ECLI:NL:CRVB:2018:4058
Centrale Raad van Beroep
- Hoger beroep
- Rechtspraak.nl
Weigering Wajong-uitkering wegens geen toegenomen arbeidsongeschiktheid en schadevergoeding voor overschrijding redelijke termijn
In deze zaak heeft appellante, geboren in 1976, op 14 april 2009 een Wajong-uitkering aangevraagd, welke door het Uwv op 21 juli 2009 werd afgewezen. De reden voor de afwijzing was dat appellante niet gedurende 52 weken onafgebroken arbeidsongeschikt was geweest en minder dan 25% arbeidsongeschikt was vanaf 28 februari 1999. Na een eerdere uitspraak van de rechtbank Utrecht op 26 november 2010, waarin het beroep van appellante gegrond werd verklaard, heeft zij in 2014 opnieuw een aanvraag ingediend op basis van de Wajong 2010, na een verslechtering van haar gezondheid. Het Uwv heeft deze aanvraag afgewezen, wat leidde tot een beroepsprocedure.
Tijdens de procedure heeft appellante verslagen van haar behandelend psychotherapeut en een rapport van psychiater G.A. de Boer overgelegd, waarin zij stelde dat er in de relevante periode sprake was van toegenomen beperkingen. De rechtbank heeft het beroep van appellante ongegrond verklaard, en het Uwv heeft in hoger beroep verzocht de uitspraak te bevestigen. De Centrale Raad van Beroep heeft geoordeeld dat er geen nieuwe medische gegevens zijn ingediend die de conclusie van het Uwv zouden kunnen ondermijnen.

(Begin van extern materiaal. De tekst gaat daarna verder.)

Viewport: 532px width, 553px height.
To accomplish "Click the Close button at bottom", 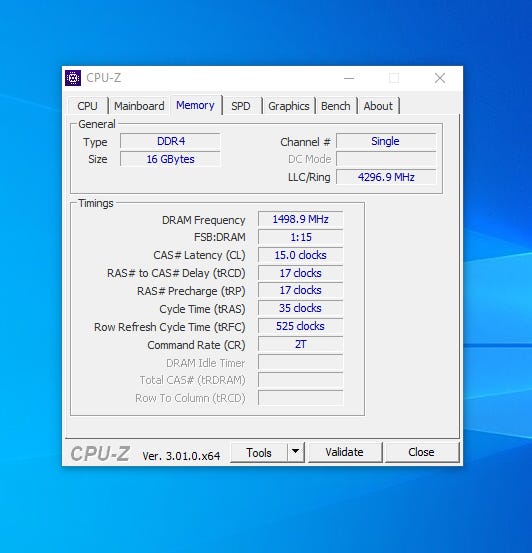I will 421,452.
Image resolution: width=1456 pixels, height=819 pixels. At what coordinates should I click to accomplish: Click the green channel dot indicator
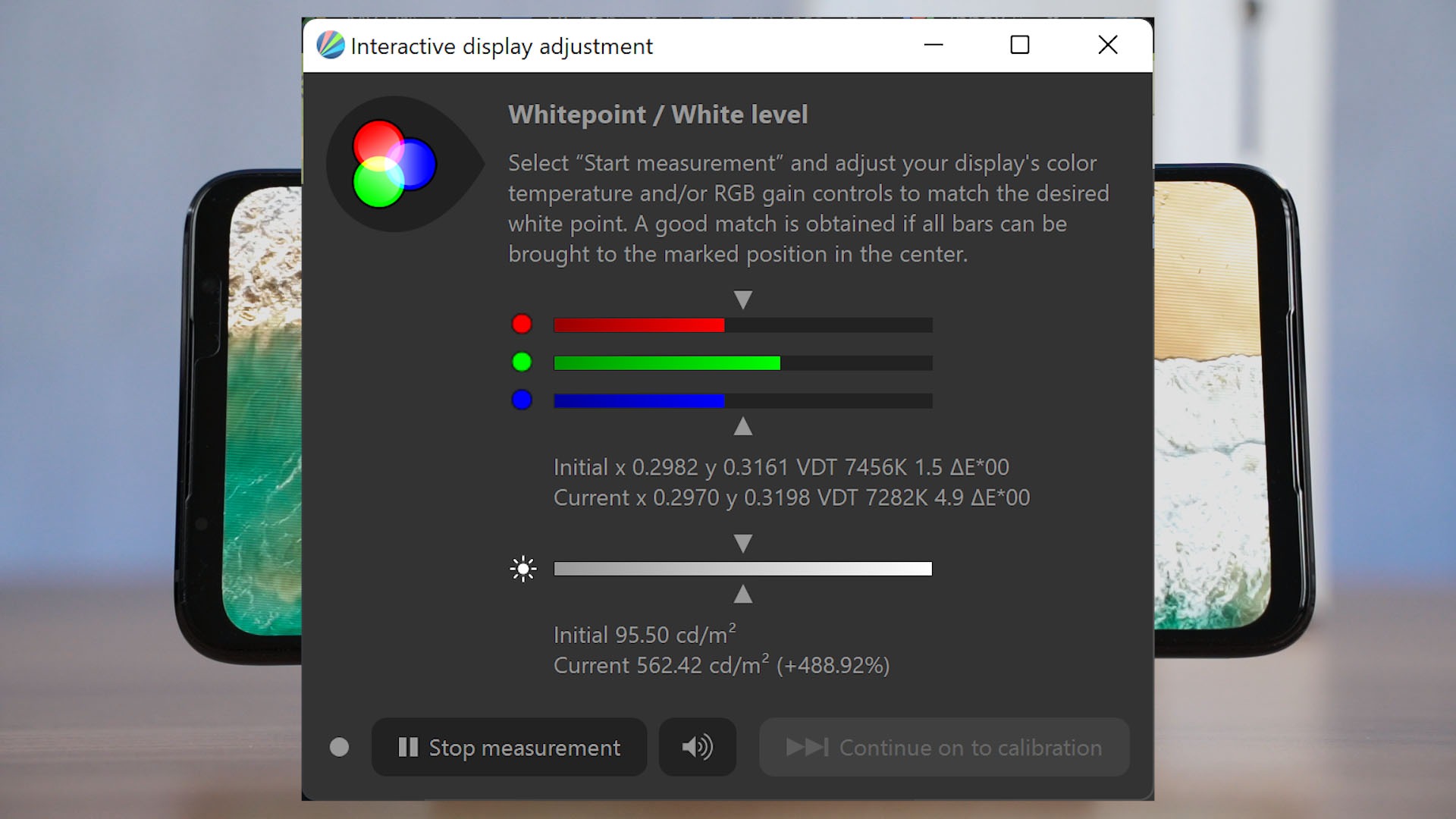pyautogui.click(x=522, y=362)
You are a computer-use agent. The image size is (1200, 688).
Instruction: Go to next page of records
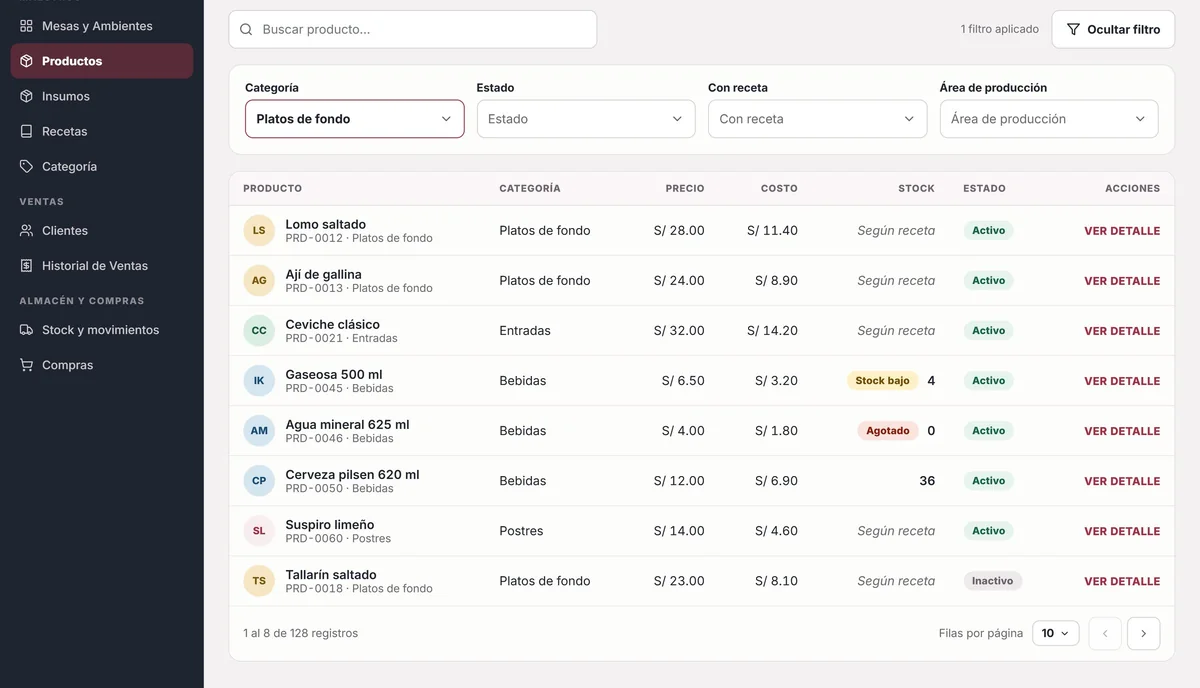[x=1144, y=633]
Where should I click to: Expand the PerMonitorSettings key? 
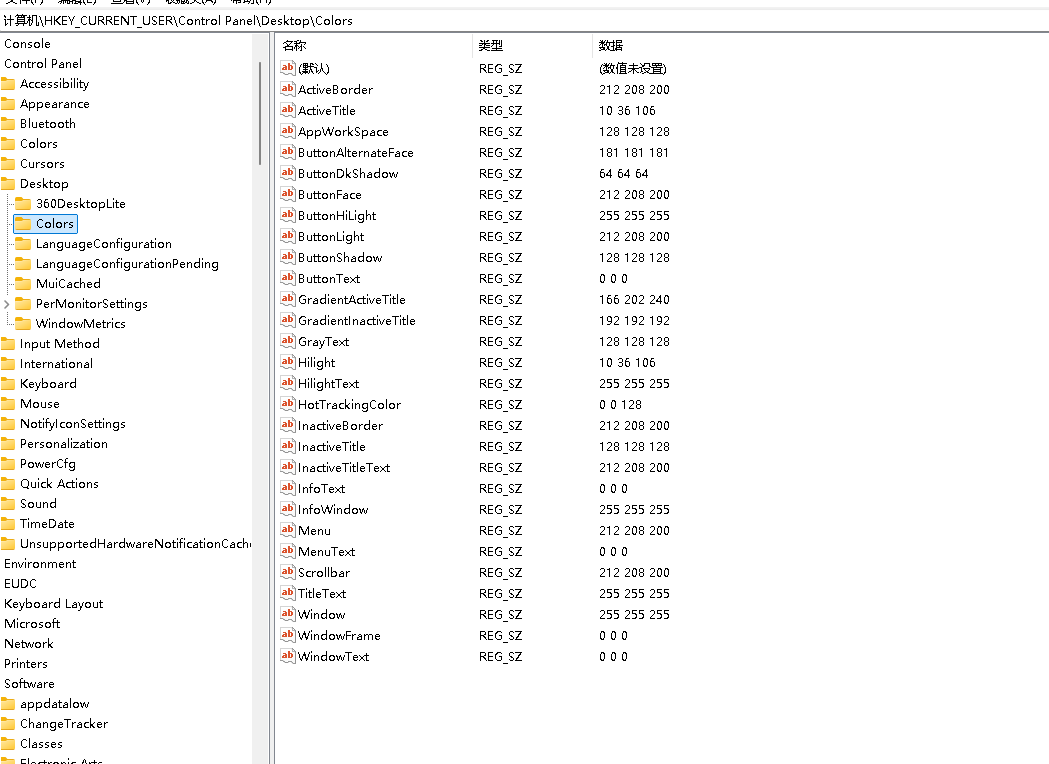(6, 303)
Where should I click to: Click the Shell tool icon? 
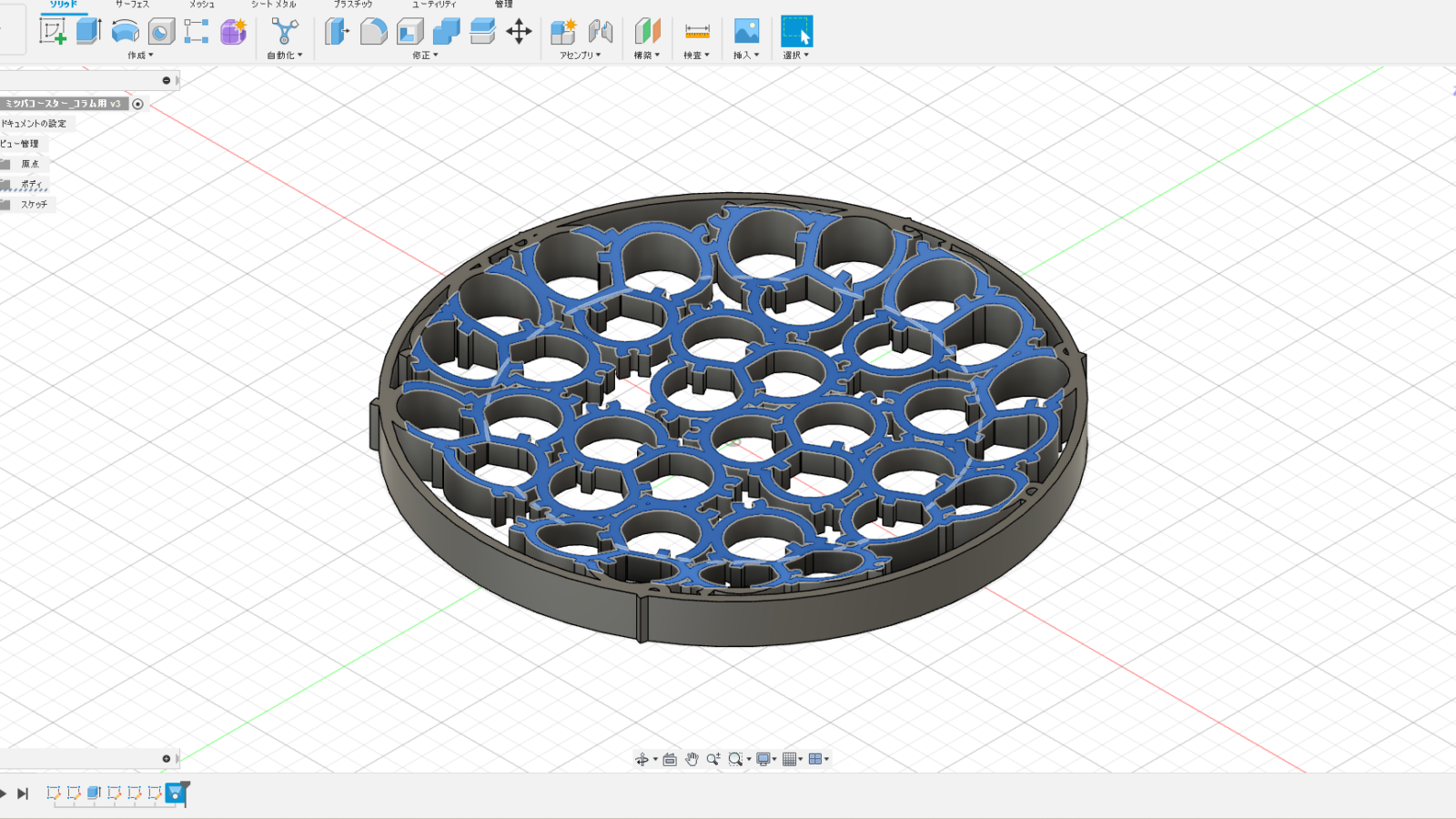coord(410,32)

De Raad heeft vastgesteld dat het onderzoek door het Uwv zorgvuldig was en dat appellante voldoende gelegenheid had om haar medische bevindingen te betwisten. De Raad heeft het verzoek om benoeming van een deskundige afgewezen, omdat er geen twijfel bestond aan de medische beoordeling. De Raad heeft de uitspraak van de rechtbank bevestigd, maar heeft de Staat veroordeeld tot schadevergoeding wegens overschrijding van de redelijke termijn in de procedure, vastgesteld op € 500,-. De uitspraak is gedaan op 24 oktober 2018.